Diversified Bayesian Nonnegative Matrix Factorization
Authors: Qiao Maoying, Yu Jun, Liu Tongliang, Wang Xinchao, Tao Dacheng5420-5427
AAAI 2020 | Conference PDF | Archive PDF | Plain Text | LLM Run Details
| Reproducibility Variable | Result | LLM Response |
|---|---|---|
| Research Type | Experimental | Experiments conducted on a synthetic dataset and a real-world MULAN dataset for multilabel learning (MLL) task demonstrate the superiority of the proposed method. |
| Researcher Affiliation | Academia | Maoying Qiao,1 Jun Yu,2 Tongliang Liu,3 Xinchao Wang,4 Dacheng Tao3 1The Commonwealth Scientific and Industrial Research Organisation, Australia 2Hangzhou Dianzi University, Hangzhou, China 3UBTECH Sydney AI Centre, School of Computer Science, Faculty of Engineering, The University of Sydney, Darlington, NSW 2008, Australia 4Stevens Institute of Technology, Hoboken, New Jersey 07030 maoying.qiao@csiro.au, yujun@hdu.edu.cn, {tongliang.liu, dacheng.tao}@sydney.au., xinchao.wang@stevens.edu |
| Pseudocode | Yes | Algorithm 1 Gibbs Sampling for Div BNMF |
| Open Source Code | No | The paper does not provide an explicit statement or link to the open-source code for the methodology described. |
| Open Datasets | Yes | We evaluated the performance of the proposed Div BNMF regarding MLL on one nonnegative featured benchmark dataset: the MULAN scene dataset 1. It contained 2047 images with six labels, each of which was represented by a 294-dimensional nonnegative feature vector.

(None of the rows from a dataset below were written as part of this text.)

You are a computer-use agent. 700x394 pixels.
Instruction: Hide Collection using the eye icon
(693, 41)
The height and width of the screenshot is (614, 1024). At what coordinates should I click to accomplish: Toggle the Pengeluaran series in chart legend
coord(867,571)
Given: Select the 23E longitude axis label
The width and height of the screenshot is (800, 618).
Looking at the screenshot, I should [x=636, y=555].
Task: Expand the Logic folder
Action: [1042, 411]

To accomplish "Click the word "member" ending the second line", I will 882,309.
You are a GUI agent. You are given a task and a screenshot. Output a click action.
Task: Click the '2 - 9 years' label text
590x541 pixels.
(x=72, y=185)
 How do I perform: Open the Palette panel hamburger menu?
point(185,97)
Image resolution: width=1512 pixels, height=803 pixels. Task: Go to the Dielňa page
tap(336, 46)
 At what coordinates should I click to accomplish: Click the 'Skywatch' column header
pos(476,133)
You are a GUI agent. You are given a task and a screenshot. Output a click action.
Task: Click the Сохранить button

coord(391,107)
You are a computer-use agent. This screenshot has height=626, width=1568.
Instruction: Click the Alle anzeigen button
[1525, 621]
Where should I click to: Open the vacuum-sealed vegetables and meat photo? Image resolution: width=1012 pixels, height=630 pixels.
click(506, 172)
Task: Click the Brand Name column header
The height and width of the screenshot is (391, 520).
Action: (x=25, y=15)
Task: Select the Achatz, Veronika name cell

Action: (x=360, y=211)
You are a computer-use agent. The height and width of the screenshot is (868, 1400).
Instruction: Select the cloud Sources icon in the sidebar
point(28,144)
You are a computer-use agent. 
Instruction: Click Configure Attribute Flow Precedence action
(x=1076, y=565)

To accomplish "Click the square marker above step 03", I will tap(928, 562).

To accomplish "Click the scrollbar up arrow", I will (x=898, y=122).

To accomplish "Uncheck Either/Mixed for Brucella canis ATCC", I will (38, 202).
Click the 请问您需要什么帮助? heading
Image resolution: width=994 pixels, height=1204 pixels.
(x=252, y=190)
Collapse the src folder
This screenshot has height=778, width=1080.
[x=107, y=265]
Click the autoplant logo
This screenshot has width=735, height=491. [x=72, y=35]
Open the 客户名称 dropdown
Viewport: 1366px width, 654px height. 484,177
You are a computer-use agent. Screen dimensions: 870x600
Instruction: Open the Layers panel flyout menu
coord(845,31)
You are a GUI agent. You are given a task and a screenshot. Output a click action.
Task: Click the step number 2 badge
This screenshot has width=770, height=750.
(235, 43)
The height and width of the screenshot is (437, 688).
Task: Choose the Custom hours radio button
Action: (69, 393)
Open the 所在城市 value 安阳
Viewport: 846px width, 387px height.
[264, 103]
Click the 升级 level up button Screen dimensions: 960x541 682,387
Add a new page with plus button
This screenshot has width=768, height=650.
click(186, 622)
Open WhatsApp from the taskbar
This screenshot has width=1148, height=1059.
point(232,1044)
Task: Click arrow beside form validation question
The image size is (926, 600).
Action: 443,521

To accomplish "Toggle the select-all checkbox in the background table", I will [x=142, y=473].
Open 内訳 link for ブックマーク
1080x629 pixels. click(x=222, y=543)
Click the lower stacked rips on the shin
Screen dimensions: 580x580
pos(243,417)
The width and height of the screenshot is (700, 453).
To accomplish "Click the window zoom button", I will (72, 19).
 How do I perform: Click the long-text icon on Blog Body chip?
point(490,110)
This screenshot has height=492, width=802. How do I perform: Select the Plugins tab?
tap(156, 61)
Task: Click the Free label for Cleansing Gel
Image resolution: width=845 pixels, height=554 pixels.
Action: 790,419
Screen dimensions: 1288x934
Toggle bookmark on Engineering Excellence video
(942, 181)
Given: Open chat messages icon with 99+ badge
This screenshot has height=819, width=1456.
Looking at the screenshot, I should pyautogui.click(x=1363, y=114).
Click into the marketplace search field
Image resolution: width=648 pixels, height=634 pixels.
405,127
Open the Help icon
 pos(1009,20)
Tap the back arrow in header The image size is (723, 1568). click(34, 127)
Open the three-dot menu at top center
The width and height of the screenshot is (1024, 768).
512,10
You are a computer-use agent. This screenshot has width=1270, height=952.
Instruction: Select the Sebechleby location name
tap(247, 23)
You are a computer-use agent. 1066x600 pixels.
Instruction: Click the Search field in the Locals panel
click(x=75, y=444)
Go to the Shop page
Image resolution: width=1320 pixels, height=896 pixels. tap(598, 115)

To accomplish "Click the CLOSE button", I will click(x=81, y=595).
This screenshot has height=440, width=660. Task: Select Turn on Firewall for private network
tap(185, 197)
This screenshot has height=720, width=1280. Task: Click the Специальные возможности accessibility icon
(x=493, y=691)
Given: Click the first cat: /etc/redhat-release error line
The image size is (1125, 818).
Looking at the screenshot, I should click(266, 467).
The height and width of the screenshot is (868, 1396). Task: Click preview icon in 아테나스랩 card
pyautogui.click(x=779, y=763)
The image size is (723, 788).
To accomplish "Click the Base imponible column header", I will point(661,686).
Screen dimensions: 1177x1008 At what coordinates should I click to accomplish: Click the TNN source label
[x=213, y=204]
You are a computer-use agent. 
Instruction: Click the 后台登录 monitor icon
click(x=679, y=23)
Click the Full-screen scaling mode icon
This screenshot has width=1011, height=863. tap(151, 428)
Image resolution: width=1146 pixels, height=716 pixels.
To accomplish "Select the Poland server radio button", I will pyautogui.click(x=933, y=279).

It was split into a training set containing 1211 images and a test set containing 1196 images. 1http://mulan.sourceforge.net/ |
| Dataset Splits | No | The paper states the MULAN dataset 'was split into a training set containing 1211 images and a test set containing 1196 images.' It does not explicitly mention a validation split. |
| Hardware Specification | No | The paper does not provide specific hardware details (e.g., CPU, GPU models, or memory) used for running its experiments. |
| Software Dependencies | No | The paper does not provide specific software dependencies or versions used for the experiments. |
| Experiment Setup | Yes | The results for LANMF and LVNMF were optimized by varying the trade-off parameter λ among {0.01, 0.1, 1, 10, 100}. All reconstruction errors were averaged over 10 runs. The first 2000 iterations were omitted as burn-in period... the first 10000 iterations were dumped as burn-in period. The thinning interval was set to 500... |